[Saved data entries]
::::

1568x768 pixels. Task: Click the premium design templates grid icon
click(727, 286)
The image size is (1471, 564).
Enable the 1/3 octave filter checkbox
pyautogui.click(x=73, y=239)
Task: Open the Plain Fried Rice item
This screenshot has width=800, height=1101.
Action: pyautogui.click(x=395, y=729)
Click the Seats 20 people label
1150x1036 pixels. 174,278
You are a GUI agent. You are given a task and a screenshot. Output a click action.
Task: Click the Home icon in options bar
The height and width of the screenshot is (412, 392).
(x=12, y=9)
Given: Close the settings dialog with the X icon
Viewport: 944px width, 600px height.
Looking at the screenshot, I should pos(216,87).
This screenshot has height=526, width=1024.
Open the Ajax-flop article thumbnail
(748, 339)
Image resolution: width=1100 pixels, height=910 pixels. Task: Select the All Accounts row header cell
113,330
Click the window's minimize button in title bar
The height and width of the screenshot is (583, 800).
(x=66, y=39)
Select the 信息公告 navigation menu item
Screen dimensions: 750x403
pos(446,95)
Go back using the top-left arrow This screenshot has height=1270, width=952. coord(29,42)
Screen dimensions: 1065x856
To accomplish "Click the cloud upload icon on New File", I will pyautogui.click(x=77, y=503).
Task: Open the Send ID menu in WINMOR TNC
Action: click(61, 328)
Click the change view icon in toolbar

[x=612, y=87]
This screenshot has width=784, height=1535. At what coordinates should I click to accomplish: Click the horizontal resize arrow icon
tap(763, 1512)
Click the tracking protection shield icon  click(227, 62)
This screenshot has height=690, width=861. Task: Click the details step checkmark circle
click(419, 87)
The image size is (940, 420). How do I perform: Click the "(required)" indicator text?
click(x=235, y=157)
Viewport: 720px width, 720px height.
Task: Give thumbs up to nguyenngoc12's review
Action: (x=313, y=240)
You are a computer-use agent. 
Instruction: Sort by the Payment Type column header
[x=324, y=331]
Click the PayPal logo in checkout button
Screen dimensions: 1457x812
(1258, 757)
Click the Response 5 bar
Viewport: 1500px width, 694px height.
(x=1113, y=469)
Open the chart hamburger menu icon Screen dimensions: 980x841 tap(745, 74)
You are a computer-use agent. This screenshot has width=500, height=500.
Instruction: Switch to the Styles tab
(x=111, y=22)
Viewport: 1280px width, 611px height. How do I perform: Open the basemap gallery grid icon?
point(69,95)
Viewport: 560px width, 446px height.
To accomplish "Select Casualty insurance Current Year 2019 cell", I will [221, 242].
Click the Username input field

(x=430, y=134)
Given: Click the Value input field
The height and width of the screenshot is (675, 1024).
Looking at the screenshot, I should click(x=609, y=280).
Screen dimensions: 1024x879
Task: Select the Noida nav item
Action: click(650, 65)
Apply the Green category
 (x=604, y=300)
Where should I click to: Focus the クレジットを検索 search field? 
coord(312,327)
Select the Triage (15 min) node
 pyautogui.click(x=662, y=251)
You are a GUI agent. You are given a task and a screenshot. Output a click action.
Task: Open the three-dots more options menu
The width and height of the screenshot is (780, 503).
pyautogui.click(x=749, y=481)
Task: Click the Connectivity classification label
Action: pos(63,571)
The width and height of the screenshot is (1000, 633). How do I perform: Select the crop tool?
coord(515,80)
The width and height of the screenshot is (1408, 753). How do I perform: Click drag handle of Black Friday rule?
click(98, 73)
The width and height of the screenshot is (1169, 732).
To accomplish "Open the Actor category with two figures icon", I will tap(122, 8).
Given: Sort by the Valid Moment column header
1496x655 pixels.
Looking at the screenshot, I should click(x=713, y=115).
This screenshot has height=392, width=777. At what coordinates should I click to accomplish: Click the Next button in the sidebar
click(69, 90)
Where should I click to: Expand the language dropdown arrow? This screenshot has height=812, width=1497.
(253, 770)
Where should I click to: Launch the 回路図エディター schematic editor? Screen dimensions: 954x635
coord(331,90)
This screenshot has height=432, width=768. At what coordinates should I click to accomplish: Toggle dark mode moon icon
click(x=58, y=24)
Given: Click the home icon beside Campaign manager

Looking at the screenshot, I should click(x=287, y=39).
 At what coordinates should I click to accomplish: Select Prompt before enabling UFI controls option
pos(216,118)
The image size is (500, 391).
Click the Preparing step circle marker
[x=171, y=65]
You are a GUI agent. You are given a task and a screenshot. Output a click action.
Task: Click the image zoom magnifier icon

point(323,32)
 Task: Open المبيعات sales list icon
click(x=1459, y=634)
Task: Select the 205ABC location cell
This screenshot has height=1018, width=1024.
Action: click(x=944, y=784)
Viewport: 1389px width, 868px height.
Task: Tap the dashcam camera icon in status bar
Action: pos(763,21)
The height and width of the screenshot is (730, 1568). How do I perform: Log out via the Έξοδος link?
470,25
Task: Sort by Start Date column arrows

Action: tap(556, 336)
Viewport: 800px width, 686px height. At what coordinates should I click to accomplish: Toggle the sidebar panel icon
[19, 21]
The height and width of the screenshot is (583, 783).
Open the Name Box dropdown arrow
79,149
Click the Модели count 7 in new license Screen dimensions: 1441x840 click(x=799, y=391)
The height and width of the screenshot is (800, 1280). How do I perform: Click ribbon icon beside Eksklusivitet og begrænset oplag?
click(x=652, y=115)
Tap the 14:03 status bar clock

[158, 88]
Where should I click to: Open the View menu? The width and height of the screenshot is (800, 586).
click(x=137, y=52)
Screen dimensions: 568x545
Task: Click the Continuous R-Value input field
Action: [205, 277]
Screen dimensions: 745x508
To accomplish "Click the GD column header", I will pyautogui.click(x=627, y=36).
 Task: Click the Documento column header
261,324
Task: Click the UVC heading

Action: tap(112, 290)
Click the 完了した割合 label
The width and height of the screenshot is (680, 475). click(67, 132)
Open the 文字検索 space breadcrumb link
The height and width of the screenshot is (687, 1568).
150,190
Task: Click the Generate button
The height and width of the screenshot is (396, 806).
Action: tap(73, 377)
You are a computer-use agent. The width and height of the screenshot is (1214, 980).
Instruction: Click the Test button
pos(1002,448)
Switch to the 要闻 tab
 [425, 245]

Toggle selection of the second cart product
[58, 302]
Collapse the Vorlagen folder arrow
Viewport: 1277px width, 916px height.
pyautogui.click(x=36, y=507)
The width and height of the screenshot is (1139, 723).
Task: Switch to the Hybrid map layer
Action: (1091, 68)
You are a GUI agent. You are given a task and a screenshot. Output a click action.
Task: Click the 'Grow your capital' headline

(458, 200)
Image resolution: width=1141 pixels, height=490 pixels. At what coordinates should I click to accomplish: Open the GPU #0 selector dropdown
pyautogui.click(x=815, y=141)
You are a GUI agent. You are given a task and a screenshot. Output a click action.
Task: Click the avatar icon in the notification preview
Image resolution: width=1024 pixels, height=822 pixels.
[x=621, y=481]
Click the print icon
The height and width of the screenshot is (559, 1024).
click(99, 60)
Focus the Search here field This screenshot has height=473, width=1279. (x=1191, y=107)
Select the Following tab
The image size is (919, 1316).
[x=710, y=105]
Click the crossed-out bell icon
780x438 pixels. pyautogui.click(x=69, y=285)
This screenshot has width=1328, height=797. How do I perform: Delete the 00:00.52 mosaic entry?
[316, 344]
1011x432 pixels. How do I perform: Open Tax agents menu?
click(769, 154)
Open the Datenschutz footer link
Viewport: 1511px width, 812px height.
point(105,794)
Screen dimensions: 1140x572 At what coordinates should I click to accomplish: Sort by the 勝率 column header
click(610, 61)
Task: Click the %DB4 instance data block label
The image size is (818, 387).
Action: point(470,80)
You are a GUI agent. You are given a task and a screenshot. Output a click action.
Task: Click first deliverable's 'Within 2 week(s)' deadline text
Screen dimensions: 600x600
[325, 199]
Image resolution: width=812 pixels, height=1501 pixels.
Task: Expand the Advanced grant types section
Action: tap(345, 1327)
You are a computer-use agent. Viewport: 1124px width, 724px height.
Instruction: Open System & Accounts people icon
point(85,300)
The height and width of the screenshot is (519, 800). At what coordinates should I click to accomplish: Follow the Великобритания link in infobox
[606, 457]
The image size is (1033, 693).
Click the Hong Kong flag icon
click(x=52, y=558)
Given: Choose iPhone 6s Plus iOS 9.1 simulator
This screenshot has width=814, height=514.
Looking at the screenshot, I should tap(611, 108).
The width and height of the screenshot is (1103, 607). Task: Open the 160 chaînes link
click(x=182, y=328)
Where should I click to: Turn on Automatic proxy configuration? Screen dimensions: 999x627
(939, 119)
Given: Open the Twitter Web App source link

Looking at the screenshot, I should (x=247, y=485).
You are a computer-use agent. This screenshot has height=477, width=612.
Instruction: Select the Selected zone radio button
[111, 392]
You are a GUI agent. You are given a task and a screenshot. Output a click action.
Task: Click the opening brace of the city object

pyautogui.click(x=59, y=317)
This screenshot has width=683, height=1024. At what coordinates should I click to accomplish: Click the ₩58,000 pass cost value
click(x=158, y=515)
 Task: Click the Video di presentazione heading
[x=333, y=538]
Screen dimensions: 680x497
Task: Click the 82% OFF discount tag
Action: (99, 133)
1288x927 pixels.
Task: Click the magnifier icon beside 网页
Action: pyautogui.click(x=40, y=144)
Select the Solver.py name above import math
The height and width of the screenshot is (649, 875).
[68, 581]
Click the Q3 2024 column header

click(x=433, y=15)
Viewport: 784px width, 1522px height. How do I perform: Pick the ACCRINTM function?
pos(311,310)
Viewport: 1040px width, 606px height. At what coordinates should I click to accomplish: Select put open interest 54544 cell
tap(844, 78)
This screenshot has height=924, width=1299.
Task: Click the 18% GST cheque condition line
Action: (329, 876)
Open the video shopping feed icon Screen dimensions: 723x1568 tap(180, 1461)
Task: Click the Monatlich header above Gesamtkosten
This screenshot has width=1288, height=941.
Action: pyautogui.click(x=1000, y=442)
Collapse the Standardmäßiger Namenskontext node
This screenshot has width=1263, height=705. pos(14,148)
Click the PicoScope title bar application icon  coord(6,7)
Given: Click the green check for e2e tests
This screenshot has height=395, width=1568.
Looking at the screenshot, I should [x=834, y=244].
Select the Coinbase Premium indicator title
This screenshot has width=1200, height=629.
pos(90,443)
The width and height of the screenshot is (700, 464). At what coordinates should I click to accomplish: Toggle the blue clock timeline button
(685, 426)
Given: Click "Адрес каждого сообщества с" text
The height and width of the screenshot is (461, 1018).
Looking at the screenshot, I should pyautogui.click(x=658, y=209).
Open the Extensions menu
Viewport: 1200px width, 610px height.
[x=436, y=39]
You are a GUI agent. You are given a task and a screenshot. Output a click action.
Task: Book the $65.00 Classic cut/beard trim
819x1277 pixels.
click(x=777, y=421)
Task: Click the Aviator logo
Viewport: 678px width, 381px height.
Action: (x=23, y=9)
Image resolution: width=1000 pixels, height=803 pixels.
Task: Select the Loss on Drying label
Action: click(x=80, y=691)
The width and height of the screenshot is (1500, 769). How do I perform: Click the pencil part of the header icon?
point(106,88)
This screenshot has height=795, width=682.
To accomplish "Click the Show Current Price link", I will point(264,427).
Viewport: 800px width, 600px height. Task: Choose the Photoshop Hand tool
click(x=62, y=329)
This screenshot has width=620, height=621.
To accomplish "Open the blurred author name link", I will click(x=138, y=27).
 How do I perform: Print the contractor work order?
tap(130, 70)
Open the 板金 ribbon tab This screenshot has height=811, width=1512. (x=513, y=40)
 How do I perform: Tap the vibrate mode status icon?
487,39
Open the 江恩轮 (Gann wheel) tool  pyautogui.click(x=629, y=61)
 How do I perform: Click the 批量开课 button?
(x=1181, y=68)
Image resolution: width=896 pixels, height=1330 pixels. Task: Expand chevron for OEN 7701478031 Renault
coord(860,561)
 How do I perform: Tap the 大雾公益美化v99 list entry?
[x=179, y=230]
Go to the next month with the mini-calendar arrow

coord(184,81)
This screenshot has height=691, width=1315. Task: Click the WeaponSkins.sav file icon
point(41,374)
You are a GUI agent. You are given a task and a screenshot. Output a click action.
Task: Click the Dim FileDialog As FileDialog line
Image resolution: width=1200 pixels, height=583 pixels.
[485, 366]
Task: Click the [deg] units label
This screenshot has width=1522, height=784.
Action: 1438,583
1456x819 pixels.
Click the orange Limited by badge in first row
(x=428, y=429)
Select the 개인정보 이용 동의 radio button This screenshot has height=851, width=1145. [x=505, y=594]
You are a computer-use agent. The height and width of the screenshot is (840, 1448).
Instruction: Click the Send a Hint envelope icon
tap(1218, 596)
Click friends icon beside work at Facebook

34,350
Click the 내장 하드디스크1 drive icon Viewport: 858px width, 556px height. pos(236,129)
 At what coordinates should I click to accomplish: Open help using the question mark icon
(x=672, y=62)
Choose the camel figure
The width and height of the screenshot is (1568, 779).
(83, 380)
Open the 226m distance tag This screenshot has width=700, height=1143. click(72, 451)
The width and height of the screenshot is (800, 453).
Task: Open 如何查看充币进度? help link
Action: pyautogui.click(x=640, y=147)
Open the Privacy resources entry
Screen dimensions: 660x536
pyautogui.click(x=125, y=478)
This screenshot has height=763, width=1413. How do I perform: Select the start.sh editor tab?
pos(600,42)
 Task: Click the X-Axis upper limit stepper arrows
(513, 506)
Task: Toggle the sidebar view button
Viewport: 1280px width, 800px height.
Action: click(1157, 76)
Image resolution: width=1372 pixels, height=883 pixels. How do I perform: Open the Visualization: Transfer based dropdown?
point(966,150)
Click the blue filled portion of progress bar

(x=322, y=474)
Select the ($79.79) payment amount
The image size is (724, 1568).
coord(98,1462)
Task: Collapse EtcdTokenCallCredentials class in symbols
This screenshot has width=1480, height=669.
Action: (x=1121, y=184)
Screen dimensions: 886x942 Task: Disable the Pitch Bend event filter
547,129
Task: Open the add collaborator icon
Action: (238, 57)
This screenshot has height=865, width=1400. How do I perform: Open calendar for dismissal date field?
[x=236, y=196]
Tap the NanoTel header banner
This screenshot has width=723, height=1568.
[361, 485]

::::

## What you are asked to do
What lines of the data contain the string "logo"? List them.

## Response to this task
Click the PayPal logo in checkout button
Task: Click the Aviator logo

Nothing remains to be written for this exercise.